== Your goal ==
Write out each of the following lines exactly, keeping their order.
══ Data to process
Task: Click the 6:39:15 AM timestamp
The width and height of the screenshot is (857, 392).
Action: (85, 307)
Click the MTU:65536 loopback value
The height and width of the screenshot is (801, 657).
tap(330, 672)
════
== Task output ==
Task: Click the 6:39:15 AM timestamp
The width and height of the screenshot is (857, 392).
Action: (85, 307)
Click the MTU:65536 loopback value
The height and width of the screenshot is (801, 657).
tap(330, 672)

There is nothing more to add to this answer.